Gay couple’s Skype wedding annulled in DC court


Well, it was super romantic and sweet while it lasted.

A gay couple who circumvented a Texas gay marriage ban by marrying in the state via a Washington DC officiant and the web-based video calling service Skype has had their marriage annulled by a court in the District. While gay marriage is legal in DC, the couple, Mark and Dante Walkup, received a letter from the officiant informing them that theirs was not because they were not physically present in Washington DC at the time of the wedding.

The letter, posted in full on a Dallas news blog, informs the couple they will have to re-marry in DC if they wish to- well, be married. But the Walkups say they asked about that very stipulation when they filed for their marriage license in May, and were told that only the officiant of the ceremony need be in DC to perform the rites.

“In good faith, we planned our wedding accordingly because we thought we were talking to the experts,” Mark says. He said he was additionally miffed by the lack of any notice from the court that their license was under review in the first place.

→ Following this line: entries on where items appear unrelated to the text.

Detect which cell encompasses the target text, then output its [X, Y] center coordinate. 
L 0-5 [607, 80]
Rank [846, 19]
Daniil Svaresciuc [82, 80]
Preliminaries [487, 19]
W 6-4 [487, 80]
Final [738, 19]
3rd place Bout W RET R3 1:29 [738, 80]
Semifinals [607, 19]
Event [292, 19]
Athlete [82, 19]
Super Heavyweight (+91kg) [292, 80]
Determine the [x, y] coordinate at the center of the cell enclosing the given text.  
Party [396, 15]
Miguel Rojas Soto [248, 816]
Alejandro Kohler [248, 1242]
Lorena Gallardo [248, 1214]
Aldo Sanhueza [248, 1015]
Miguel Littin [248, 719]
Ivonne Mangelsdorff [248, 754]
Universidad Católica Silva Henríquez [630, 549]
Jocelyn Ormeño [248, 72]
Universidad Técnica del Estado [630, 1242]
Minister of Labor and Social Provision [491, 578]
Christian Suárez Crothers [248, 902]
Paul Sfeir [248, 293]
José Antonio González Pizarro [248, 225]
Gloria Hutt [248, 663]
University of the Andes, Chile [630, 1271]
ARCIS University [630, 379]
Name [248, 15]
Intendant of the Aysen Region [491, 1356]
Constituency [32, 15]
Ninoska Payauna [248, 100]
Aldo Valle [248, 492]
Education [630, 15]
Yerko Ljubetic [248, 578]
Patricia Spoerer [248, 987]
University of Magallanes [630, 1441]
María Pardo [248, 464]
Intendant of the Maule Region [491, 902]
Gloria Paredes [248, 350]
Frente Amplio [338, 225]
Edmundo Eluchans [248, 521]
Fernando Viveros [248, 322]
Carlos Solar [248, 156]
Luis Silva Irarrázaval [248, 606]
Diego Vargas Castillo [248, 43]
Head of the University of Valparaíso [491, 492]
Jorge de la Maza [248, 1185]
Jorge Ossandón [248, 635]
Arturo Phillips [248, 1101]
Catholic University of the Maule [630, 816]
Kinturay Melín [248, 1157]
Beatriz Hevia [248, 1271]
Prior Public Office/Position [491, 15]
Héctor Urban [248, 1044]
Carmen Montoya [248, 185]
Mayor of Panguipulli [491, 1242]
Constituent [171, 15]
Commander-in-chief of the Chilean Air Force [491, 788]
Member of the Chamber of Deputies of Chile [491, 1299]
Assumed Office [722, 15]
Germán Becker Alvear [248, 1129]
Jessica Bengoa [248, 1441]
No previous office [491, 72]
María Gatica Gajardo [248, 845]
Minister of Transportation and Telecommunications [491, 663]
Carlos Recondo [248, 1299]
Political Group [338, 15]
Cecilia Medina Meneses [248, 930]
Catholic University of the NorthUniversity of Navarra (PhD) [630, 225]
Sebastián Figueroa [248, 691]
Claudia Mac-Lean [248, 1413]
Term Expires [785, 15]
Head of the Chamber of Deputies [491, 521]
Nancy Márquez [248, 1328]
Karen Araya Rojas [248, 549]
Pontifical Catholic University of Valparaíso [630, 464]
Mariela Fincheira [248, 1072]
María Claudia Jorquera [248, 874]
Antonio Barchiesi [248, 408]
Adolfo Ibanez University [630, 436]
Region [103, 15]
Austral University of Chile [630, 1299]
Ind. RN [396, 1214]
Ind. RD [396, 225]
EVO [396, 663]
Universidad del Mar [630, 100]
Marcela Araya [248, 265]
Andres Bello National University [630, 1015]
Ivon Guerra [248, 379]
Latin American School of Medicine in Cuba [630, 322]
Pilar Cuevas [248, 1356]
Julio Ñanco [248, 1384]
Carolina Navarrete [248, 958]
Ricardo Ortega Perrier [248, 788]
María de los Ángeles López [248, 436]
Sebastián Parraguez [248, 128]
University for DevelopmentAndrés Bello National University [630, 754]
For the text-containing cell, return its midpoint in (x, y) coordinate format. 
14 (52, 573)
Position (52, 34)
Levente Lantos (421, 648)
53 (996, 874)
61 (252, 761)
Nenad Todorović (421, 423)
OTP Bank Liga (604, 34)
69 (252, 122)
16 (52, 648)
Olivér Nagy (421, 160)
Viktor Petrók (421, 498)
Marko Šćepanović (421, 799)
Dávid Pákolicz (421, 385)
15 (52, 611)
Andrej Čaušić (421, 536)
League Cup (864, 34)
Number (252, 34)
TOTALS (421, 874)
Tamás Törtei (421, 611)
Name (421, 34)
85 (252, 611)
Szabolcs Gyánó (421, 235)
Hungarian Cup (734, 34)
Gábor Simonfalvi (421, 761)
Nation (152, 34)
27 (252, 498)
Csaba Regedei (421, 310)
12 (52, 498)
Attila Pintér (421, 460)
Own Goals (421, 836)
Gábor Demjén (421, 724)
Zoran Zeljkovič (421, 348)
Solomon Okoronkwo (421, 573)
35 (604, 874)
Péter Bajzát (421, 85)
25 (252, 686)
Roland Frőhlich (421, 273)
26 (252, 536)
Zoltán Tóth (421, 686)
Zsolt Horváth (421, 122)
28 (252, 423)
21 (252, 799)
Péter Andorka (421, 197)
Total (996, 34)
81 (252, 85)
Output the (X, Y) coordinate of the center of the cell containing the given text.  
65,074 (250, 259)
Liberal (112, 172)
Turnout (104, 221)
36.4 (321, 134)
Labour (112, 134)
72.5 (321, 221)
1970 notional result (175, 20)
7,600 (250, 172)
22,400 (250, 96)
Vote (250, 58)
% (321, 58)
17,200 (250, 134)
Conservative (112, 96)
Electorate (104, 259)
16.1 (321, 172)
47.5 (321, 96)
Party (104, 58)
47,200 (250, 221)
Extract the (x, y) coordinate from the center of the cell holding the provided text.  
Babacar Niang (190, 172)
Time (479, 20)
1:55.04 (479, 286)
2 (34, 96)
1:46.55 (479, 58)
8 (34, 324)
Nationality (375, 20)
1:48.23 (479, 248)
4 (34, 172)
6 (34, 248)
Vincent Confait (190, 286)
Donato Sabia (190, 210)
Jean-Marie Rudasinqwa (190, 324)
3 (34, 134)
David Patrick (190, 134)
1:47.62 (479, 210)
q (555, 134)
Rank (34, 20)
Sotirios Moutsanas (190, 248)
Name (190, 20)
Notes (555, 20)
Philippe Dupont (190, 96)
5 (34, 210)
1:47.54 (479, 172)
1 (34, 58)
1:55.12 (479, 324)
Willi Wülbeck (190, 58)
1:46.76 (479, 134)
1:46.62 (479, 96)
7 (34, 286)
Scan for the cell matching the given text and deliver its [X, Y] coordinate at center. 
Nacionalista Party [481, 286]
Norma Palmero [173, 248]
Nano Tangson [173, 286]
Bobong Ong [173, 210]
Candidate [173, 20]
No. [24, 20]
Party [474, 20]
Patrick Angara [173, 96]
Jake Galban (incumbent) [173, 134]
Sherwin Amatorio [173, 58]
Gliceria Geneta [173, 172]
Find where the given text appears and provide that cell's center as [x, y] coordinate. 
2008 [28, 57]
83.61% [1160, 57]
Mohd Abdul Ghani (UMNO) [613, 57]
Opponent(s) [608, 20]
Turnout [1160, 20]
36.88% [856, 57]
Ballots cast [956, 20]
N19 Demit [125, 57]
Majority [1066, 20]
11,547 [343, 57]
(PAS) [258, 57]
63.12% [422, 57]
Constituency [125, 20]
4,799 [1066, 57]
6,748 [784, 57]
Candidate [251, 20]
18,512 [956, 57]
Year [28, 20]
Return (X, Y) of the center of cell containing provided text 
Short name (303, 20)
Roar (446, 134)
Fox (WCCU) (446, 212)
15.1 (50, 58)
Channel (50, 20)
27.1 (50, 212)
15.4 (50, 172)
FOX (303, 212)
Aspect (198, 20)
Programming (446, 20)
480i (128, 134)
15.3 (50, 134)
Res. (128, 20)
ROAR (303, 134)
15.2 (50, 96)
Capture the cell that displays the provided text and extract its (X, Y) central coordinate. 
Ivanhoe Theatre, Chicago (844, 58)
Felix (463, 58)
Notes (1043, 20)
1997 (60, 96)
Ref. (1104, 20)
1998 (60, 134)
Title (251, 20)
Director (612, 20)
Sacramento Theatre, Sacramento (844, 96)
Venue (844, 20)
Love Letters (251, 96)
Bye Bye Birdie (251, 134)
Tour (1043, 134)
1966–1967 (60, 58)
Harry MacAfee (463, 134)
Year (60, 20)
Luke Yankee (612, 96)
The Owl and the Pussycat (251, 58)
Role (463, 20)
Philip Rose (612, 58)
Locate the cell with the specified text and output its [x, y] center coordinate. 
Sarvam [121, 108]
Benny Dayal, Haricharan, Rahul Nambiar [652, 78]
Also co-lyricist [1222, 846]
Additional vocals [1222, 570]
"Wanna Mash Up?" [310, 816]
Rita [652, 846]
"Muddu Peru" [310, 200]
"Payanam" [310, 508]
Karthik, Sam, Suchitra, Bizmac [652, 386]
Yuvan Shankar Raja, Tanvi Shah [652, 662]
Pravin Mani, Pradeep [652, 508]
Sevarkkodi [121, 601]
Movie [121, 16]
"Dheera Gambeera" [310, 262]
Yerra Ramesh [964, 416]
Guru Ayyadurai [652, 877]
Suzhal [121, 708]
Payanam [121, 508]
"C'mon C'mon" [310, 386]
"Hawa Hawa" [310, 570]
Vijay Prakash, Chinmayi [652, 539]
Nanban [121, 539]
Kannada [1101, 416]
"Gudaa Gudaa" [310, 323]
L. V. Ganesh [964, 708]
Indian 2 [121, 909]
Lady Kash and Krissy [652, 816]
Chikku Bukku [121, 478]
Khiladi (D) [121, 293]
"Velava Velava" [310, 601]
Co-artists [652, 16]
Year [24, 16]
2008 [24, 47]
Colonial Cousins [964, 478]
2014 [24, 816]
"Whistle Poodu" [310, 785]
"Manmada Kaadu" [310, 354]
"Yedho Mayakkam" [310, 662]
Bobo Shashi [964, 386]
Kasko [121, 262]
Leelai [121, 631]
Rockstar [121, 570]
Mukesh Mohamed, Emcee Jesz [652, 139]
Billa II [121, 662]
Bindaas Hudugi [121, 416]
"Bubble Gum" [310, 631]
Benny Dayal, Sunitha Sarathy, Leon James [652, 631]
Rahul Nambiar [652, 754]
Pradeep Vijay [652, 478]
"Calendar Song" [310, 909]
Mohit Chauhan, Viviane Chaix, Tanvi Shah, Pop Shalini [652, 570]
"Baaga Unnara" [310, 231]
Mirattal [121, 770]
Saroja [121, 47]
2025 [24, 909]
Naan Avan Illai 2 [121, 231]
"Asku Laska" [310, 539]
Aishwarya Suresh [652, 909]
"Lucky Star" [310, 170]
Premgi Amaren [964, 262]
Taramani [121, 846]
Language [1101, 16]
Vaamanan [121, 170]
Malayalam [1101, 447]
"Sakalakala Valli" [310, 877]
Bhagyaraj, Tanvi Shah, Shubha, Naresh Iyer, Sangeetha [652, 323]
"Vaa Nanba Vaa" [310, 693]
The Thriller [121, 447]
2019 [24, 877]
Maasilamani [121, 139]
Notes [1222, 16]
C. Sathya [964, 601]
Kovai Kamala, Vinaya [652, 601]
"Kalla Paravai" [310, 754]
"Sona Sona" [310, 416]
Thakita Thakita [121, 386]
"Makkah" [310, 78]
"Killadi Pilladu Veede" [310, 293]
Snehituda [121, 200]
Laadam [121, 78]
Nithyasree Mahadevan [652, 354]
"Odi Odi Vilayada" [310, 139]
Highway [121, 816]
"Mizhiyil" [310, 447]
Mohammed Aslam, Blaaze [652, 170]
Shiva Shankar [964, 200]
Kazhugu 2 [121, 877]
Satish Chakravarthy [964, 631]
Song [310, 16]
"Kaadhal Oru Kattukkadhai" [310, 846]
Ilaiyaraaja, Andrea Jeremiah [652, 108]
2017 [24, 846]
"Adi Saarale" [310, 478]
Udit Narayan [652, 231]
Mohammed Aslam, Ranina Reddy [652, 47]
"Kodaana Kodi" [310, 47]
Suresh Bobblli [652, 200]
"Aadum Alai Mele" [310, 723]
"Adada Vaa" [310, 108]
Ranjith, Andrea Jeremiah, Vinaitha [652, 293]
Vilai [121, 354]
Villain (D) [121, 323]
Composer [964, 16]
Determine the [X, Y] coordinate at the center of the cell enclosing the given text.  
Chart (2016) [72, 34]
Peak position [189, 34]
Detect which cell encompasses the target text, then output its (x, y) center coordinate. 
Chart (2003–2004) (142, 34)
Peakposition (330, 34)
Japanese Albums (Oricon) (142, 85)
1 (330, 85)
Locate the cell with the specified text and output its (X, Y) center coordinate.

Neither the couple nor the officiant were contacted by officials seeking information about the circumstances or geographical whereabouts of their marriage.

Both Mark and an expert on “e-marriage” law told the blog that the most likely scenario involved court action based on a complaint, which is said to be unusual:

“It was based on homophobia or politics or both,” Reed-Walkup says. It’s unknown at this point who initially took issue with the Walkups’ marriage and complained to the court. A law professor who specializes in “e-marriage” tells Unfair Park that “there’s simply no reason for the court to do something like this.”

“[Courts] don’t flyspeck other people’s marriages,” says Professor Mae Kuykendall at the Michigan State University College of Law.

Furthermore, Kuykendall says, the fact that a non-party to the marriage apparently acted to have it annulled is even stranger. (And sadder- who sits in their house thinking, “those two dudes are happily married now and this cannot stand!”)

Usually, this is the kind of thing seen in divorce proceedings, or perhaps when heirs want to try and retroactively prove a marriage was invalid, Kuykendall says. But for an uninvolved third party to rule against a marriage in this way? Kuykendall says “it may not be the best reasoned bureaucratic action that’s ever taken place.”

The couple say they’re likely to travel to DC to get married, and are looking into their legal options regarding the action.